[What is expected] The answer must be the lines from the one containing "Click the laptop window blue title bar" through the last line of the data below, copied exactly, with nothing else.

---+---

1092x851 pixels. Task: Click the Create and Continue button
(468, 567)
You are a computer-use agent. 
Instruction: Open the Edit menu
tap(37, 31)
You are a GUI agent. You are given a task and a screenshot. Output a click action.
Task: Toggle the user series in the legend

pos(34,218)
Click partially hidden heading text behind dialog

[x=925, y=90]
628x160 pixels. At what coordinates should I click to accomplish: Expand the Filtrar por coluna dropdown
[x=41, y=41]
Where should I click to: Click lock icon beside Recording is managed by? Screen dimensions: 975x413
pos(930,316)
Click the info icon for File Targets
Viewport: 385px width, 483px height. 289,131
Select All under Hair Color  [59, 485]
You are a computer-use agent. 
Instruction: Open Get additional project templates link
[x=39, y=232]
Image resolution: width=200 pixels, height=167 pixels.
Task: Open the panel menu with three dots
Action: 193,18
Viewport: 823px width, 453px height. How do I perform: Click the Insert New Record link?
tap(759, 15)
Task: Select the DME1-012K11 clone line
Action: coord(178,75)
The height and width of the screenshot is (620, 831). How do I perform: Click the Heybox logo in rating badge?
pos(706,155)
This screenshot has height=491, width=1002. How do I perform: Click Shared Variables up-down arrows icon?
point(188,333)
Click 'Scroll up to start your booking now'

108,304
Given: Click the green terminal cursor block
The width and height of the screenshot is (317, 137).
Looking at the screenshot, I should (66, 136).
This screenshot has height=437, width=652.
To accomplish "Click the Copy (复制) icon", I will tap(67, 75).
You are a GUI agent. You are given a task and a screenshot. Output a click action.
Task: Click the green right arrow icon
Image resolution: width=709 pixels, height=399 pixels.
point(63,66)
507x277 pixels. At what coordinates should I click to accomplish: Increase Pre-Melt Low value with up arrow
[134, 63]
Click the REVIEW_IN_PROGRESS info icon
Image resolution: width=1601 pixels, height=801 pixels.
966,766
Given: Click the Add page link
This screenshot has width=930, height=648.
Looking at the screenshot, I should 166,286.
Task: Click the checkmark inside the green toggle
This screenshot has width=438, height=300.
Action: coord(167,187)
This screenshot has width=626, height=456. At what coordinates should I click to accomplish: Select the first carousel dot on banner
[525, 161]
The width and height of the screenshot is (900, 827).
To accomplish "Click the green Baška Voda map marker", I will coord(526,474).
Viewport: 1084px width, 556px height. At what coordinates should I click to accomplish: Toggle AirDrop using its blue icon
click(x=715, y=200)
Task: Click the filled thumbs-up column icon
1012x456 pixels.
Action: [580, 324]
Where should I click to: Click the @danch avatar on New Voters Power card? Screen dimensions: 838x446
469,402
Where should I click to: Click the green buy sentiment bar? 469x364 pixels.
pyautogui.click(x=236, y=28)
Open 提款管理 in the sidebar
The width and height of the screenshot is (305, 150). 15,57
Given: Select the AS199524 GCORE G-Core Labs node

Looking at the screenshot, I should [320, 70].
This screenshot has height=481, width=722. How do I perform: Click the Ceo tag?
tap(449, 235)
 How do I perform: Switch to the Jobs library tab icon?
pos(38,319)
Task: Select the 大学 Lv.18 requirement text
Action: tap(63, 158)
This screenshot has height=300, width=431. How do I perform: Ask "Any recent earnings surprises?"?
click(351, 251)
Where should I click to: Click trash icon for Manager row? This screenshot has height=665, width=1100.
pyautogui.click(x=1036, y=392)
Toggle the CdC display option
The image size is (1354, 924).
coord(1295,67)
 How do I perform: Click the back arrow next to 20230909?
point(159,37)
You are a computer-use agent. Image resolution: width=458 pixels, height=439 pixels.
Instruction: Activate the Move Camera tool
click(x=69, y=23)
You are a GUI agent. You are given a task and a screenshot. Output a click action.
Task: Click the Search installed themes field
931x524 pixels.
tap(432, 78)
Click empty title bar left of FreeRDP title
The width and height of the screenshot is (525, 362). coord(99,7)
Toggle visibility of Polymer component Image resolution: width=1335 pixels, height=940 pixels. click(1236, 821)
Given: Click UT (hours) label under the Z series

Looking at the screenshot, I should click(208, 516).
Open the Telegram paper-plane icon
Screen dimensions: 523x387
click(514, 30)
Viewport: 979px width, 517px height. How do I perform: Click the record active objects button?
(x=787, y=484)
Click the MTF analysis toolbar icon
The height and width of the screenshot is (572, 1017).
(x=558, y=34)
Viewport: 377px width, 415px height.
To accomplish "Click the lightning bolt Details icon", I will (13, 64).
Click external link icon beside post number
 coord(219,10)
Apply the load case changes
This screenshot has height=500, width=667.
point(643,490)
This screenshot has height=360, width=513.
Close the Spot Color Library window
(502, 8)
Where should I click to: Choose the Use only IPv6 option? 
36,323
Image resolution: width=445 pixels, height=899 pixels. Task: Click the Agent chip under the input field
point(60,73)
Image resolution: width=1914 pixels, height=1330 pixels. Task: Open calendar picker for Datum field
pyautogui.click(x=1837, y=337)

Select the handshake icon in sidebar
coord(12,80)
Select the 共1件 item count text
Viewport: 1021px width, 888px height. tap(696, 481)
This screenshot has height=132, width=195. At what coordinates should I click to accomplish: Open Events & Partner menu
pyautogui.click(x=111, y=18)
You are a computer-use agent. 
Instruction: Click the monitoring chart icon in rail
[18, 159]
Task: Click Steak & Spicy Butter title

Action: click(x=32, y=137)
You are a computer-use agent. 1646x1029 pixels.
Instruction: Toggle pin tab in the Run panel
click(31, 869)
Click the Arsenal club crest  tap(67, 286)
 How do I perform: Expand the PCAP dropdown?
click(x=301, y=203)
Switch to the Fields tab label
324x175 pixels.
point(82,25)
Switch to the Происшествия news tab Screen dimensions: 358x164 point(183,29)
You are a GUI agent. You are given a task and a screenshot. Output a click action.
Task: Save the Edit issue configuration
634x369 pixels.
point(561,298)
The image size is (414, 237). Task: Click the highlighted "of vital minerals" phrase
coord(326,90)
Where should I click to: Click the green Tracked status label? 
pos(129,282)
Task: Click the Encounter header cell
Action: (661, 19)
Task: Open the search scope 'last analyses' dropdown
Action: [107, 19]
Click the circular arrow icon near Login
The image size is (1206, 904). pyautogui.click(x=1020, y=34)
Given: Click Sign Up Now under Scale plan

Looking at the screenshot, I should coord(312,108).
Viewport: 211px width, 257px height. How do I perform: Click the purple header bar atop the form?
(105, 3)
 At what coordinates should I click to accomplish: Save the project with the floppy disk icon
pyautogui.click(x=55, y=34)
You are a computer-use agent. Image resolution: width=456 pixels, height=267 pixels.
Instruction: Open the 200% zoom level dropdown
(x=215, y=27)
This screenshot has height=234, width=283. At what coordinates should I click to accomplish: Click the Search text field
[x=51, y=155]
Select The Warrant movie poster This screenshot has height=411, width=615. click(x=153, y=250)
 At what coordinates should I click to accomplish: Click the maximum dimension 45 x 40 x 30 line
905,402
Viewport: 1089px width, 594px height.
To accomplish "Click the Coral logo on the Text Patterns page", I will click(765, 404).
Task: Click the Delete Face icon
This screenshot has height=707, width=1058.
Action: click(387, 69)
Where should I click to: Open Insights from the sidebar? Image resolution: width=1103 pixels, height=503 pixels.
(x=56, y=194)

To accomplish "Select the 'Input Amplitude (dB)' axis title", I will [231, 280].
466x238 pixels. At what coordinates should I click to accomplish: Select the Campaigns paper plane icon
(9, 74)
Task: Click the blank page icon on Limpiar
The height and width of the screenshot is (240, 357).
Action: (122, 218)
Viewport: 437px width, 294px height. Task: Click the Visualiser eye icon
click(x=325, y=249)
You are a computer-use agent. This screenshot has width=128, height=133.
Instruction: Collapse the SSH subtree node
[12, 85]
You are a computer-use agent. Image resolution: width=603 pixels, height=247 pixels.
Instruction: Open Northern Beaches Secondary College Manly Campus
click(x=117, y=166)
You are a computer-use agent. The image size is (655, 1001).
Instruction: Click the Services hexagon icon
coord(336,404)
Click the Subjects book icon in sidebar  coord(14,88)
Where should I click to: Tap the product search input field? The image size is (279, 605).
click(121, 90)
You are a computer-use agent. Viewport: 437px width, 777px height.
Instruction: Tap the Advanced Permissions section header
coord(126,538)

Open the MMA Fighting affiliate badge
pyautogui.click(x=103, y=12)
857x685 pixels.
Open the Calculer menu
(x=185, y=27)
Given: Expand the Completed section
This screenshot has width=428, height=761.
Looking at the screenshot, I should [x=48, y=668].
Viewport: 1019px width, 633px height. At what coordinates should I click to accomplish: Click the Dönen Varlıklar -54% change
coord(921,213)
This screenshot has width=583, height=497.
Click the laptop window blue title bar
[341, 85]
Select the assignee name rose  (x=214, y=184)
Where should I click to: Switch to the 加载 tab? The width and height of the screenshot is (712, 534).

---+---

[Reply to the task]
Click the laptop window blue title bar
[341, 85]
Select the assignee name rose  (x=214, y=184)
Where should I click to: Switch to the 加载 tab? The width and height of the screenshot is (712, 534).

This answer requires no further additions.